A WARNING has been issued to Inverclyde residents about a coronavirus vaccine scam.
Criminals are trying to cash in on the rollout of the vaccines by preying on those who are desperate to be vaccinated.
Convincing-looking hoax text messages claiming to be from the NHS are being sent to people falsely saying they are eligible for a covid-19 jab and encouraging them to apply before asking for personal information, including bank details.
There have also been reports of scammers phoning people directly pretending to be from the health service or a local pharmacy in a bid to extort cash.
Councillor Jim Clocherty, Inverclyde Council depute leader and the area’s health board representative, said: “People are understandably desperate to receive the vaccine as soon as possible to protect themselves from coronavirus and to start getting their lives back to normal.
“This creates the perfect environment for crooks to prey on the anxiety that’s out there to try and con money from members of the public, often those who are older and vulnerable.
“While we have to be patient as we await our covid jabs, the vaccine will be delivered to everyone free and our health professionals will never ask anyone for sensitive, personal information such as bank details or a passport to prove their identity, nor will anyone turn up at someone’s home unannounced.

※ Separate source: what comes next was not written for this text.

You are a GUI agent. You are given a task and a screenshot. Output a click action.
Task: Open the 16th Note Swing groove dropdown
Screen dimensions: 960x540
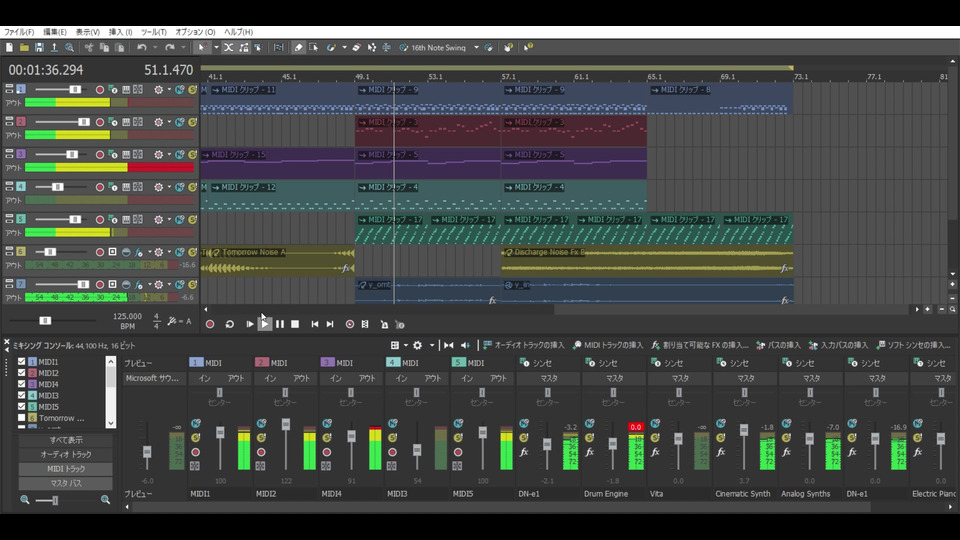tap(476, 47)
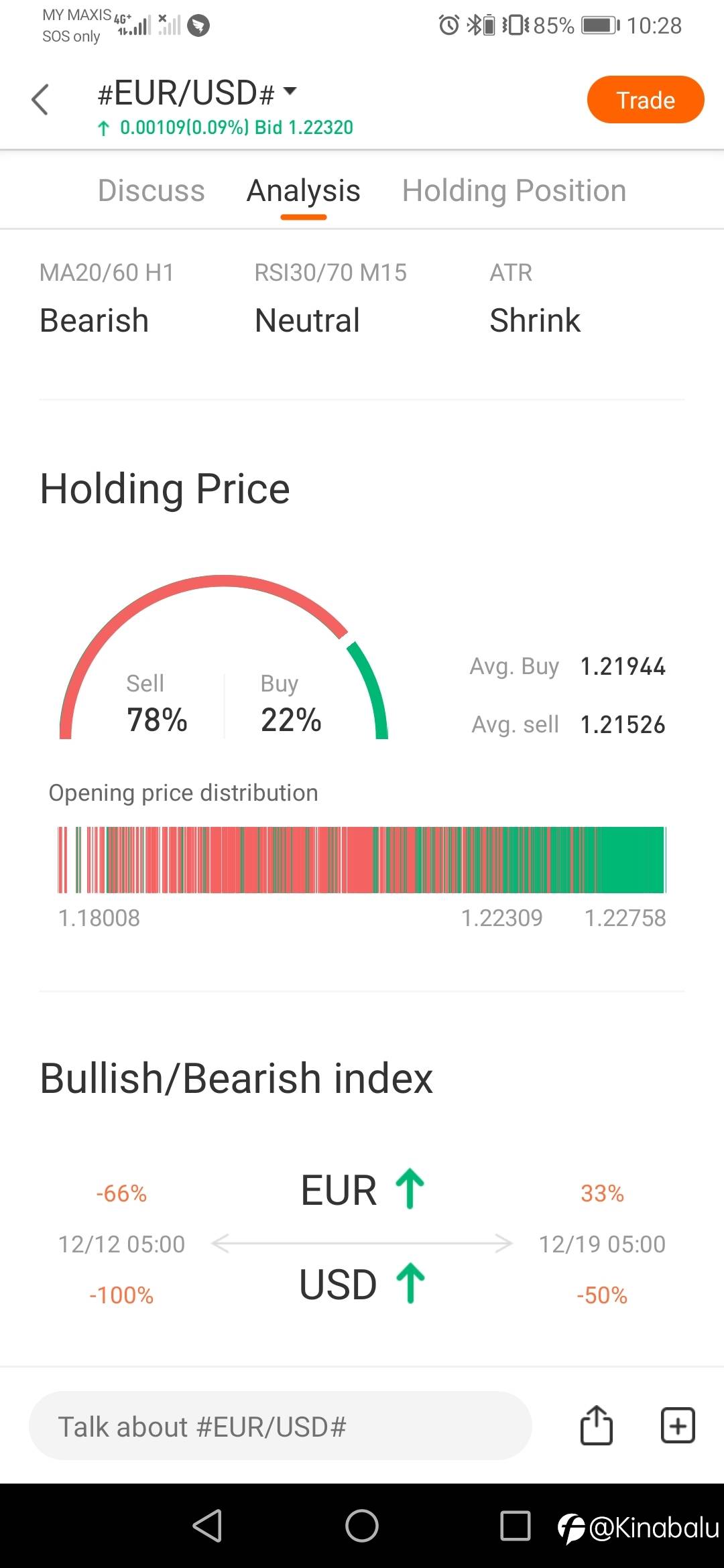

“Residents will be contacted directly by their GP or the health board when it’s time to go for their covid jab.
“I urge everyone to please keep their guard up and be wary of this scam and many others that are sadly doing the rounds.”
Warnings have been issued by the UK Government’s Counter Fraud Function and NHS Counter Fraud Authority about the covid vaccine scams.
People are being reminded that the NHS will:
NEVER ask for payment — the vaccine is free
NEVER ask for anyone’s bank details
NEVER arrive unannounced at someone’s home to administer the vaccine
NEVER ask anyone to prove their identity by sending copies of personal documents such as a passport
If anyone receives a call which they believe to be fraudulent, they should always hang up immediately.
Suspicious emails can be forwarded to the UK’s National Cyber Security Centre at firstname.lastname@example.org and text messages passed on for free by sending them to 7726.
A national hotline and website has also been set up and is being run by charity Crimestoppers for people to report covid-related fraud of any kind anonymously by calling 0800 587 5030 or visiting www.covidfraudhotline.org.
Anyone who thinks they have been a victim of fraud or identity theft should report this directly to Police Scotland by calling 101.